So we need $a_n = \lfloor x {\text ^} (1 / (8 - n)) \rfloor$ (for $n \in 0 \cdots 7$) to be a strictly increasing non negative sequence of integers. The smallest possible is $a = [0, 1, 2, 3, 4, 5, 6, 7]$, that is
$$a_n = \lfloor x {\text ^} (1 / (8 - n)) \rfloor \ge n$$
It at least has to hold that
$$\begin{array} {rcl}
\lfloor \sqrt[8]{x} \rfloor \ge 0 & \implies & x \ge 0 \\
\lfloor \sqrt[7]{x} \rfloor \ge 1 & \implies & x \ge 1 \\
\lfloor \sqrt[6]{x} \rfloor \ge 2 & \implies & x \ge 2^6 = 64 \\
\lfloor \sqrt[5]{x} \rfloor \ge 3 & \implies & x \ge 3^5 = 243 \\
\lfloor \sqrt[4]{x} \rfloor \ge 4 & \implies & x \ge 4^4 = 256 \\
\lfloor \sqrt[3]{x} \rfloor \ge 5 & \implies & x \ge 5^3 = 125 \\
\lfloor \sqrt[2]{x} \rfloor \ge 6 & \implies & x \ge 6^2 = 36 \\
\lfloor \sqrt[1]{x} \rfloor \ge 7 & \implies & x \ge 7 \\
\end{array}$$
So $x \ge 4^4$ . But $\lfloor 4^4 \text{^} (1/8) \rfloor = \lfloor 4^4 \text{^} (1/7) \rfloor = 2$. So $a_4 \ge 5$.
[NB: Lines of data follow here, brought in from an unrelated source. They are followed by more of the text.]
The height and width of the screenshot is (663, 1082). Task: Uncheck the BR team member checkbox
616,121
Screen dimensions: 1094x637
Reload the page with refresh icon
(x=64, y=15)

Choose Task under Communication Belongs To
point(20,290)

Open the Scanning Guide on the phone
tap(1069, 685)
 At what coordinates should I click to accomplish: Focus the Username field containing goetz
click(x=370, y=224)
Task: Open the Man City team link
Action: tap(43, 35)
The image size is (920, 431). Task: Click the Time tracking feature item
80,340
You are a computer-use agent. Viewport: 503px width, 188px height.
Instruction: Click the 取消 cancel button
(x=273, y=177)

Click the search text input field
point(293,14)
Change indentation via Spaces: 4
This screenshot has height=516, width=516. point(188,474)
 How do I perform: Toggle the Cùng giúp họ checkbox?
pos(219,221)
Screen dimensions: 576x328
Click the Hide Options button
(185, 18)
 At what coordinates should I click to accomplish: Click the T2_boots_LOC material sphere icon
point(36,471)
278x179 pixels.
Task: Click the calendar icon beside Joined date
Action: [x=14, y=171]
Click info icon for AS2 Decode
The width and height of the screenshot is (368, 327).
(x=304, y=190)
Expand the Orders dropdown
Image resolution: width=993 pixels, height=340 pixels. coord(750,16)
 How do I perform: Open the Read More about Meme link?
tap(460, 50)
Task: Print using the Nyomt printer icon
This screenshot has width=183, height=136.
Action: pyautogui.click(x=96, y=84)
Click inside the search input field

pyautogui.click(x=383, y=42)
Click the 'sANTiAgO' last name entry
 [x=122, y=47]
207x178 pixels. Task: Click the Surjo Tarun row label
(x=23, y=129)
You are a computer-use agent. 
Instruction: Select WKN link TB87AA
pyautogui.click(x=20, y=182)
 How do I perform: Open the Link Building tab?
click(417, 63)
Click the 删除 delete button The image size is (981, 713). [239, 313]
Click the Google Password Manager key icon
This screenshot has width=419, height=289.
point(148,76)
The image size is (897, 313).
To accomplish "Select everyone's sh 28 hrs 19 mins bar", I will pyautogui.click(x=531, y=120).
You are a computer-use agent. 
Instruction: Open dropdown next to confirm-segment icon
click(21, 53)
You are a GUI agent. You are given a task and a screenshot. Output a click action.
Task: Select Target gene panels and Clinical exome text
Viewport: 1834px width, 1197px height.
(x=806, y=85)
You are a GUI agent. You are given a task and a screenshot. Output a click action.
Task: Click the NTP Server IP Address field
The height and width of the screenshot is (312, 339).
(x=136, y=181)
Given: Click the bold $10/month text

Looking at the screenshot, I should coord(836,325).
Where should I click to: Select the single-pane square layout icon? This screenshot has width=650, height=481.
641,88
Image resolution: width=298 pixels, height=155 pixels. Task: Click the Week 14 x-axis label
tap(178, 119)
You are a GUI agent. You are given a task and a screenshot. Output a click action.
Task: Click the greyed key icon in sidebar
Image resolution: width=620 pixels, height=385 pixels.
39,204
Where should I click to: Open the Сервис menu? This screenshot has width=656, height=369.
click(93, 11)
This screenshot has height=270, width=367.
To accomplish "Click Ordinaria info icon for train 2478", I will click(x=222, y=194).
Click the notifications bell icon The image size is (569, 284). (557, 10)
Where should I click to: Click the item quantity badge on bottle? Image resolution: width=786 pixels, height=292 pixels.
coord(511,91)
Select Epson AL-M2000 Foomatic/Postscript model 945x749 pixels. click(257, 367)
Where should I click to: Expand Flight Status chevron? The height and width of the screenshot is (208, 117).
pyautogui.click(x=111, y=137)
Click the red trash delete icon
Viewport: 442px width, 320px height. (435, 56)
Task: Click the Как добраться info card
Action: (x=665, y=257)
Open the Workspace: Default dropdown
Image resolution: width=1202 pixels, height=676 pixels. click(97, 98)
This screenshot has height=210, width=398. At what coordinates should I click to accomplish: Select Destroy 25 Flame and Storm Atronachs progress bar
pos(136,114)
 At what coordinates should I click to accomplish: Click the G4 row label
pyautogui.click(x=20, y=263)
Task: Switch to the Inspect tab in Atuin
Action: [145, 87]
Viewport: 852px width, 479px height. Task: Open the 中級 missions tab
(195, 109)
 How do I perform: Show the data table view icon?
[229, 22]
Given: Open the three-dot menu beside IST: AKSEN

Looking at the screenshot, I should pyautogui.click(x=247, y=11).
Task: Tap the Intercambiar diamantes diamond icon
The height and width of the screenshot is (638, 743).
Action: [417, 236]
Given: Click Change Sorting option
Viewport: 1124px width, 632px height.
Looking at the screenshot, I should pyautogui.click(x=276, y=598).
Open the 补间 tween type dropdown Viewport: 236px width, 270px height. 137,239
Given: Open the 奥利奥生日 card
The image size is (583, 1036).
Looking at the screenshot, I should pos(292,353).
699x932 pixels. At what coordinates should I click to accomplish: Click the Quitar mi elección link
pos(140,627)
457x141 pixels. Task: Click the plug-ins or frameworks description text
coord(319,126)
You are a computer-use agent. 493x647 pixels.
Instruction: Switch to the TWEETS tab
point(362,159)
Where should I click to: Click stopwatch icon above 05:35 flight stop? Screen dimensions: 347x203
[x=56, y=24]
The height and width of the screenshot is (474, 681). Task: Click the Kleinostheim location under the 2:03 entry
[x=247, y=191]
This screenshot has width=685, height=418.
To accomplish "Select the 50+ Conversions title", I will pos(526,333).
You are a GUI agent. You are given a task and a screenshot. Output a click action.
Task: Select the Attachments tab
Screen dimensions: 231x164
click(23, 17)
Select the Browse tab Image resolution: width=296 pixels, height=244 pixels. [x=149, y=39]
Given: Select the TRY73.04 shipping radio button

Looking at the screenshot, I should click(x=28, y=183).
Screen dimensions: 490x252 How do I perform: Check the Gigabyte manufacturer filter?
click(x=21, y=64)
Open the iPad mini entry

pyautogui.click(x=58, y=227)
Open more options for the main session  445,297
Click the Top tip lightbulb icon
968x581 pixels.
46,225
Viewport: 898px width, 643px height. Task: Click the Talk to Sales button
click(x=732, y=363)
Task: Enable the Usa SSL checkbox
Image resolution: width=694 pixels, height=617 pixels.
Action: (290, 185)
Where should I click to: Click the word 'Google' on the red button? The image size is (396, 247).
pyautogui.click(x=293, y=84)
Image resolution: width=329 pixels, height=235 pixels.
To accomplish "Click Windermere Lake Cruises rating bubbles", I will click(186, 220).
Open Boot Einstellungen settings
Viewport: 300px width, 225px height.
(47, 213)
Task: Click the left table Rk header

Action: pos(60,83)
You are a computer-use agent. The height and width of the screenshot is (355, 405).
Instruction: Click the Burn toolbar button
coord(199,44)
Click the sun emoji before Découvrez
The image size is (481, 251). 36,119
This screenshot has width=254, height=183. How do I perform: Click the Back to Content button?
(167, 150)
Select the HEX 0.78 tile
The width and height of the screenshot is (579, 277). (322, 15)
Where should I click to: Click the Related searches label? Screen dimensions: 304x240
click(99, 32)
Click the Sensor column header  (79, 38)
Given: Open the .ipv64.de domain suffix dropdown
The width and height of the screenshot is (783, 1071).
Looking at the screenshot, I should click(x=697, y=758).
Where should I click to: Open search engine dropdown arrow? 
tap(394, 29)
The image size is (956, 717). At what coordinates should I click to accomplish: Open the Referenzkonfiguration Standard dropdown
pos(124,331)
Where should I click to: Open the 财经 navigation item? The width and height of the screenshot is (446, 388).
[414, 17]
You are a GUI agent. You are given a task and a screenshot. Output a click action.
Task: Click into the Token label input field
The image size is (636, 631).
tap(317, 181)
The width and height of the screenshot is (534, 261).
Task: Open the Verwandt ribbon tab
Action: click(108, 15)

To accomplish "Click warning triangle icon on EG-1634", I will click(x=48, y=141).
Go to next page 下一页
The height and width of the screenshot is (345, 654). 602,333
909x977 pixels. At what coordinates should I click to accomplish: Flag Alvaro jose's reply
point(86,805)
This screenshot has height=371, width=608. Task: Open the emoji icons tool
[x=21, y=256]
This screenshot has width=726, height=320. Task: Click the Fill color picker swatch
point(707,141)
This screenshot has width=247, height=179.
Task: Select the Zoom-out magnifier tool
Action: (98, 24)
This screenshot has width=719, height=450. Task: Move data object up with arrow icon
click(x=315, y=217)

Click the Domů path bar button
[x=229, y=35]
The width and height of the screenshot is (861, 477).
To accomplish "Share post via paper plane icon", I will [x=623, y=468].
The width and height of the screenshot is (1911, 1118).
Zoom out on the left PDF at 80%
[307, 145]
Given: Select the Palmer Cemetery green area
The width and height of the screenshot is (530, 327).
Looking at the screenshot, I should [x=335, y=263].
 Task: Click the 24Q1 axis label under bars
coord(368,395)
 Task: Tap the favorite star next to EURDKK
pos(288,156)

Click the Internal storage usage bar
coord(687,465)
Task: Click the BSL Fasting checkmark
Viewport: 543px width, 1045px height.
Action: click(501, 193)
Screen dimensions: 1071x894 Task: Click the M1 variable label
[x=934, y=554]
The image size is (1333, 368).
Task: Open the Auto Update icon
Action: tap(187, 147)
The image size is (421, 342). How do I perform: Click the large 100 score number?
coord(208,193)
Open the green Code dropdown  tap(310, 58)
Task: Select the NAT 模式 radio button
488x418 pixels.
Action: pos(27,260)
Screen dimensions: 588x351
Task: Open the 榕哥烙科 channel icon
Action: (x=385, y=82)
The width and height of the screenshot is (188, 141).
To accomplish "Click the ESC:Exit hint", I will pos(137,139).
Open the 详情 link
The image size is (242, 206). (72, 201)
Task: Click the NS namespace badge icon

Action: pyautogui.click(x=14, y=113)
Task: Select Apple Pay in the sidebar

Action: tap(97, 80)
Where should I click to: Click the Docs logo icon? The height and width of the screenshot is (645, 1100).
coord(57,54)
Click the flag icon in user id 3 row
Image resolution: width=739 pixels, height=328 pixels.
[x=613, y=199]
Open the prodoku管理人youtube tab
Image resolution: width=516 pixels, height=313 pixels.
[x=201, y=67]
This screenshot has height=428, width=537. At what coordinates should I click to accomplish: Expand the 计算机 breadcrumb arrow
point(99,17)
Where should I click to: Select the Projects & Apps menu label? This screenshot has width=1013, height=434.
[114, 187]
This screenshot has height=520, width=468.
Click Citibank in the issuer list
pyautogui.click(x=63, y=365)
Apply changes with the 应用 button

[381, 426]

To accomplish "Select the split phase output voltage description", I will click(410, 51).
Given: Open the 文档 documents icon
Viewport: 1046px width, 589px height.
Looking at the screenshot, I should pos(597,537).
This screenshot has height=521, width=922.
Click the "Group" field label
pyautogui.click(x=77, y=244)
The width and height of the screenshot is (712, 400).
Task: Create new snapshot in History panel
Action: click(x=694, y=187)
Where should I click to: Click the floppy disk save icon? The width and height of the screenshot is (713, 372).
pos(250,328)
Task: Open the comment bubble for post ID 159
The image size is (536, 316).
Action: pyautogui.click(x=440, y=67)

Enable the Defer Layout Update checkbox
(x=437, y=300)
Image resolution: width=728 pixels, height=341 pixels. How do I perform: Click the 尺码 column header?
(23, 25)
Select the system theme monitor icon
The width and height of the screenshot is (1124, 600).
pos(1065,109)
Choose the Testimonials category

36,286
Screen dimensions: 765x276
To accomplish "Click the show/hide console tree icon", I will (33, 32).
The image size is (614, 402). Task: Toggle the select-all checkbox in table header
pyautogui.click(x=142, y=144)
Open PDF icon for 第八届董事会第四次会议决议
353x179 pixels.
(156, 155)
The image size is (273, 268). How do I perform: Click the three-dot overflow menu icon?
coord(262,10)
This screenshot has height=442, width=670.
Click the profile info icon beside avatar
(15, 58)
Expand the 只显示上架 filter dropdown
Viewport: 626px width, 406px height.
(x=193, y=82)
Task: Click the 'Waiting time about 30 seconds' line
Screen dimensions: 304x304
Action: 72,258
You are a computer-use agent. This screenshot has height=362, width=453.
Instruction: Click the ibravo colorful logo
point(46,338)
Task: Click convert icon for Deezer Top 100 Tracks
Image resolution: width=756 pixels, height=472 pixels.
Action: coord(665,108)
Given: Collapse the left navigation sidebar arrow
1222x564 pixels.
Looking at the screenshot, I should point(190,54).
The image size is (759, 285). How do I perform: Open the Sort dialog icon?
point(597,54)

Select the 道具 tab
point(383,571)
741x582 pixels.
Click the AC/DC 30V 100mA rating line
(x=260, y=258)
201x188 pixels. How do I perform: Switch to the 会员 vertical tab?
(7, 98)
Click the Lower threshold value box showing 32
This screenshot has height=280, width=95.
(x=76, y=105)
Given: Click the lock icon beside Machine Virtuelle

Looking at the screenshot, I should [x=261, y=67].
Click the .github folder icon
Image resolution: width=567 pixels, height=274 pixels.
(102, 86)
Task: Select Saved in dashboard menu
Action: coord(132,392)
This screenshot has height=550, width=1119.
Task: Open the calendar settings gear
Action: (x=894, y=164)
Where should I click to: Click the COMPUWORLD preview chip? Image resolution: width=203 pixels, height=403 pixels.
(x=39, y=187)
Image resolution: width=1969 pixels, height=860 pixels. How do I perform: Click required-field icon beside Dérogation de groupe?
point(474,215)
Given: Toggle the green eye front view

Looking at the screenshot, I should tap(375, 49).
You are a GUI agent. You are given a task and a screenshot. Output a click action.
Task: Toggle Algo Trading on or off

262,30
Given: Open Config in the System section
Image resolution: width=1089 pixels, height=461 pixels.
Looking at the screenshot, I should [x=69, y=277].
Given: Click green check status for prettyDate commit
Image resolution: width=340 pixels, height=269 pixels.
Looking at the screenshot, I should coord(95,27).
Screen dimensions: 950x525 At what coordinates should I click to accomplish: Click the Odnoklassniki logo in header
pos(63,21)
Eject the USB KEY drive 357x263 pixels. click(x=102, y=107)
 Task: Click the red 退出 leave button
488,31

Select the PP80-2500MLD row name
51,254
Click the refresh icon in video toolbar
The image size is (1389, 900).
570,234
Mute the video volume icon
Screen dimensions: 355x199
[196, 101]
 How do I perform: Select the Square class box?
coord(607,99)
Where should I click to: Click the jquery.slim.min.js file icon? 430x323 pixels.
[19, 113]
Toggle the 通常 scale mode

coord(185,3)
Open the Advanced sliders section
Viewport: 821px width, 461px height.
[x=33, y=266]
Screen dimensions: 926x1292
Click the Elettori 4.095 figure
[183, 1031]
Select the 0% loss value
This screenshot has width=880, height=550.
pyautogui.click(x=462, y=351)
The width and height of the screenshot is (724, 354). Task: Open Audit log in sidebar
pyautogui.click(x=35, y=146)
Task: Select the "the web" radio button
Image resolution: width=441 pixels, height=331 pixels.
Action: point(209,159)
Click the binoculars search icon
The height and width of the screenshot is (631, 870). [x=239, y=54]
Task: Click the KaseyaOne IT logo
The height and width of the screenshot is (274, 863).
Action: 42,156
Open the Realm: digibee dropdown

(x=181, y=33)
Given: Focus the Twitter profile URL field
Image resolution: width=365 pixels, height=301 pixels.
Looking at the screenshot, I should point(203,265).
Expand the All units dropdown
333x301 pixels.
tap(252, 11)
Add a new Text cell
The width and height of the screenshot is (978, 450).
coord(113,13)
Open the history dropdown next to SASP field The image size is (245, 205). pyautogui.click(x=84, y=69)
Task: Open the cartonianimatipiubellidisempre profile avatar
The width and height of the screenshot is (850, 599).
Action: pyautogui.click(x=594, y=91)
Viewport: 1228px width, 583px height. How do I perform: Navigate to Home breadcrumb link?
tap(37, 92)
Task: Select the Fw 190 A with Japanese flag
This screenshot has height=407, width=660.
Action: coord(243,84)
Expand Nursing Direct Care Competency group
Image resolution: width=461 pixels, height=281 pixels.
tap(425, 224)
The smallest $y$ satisfying $y^4 \text{^} (1/8) > y^4 \text{^} (1/7)$ is $y = 7$, so $a_4 \ge 7$.
But then $7^4 \text{^} (1/7) = 7^4 \text{^} (1/6) = 3$, so $a_4 \ge 8$.
By computation $x = 8^4$ works and so is minimal.
This answer is intended to be an approach that would work even if it went up to large $n$ like $\sqrt[24] x < \sqrt[23] x < \dots$, where a direct enumeration would be infeasible.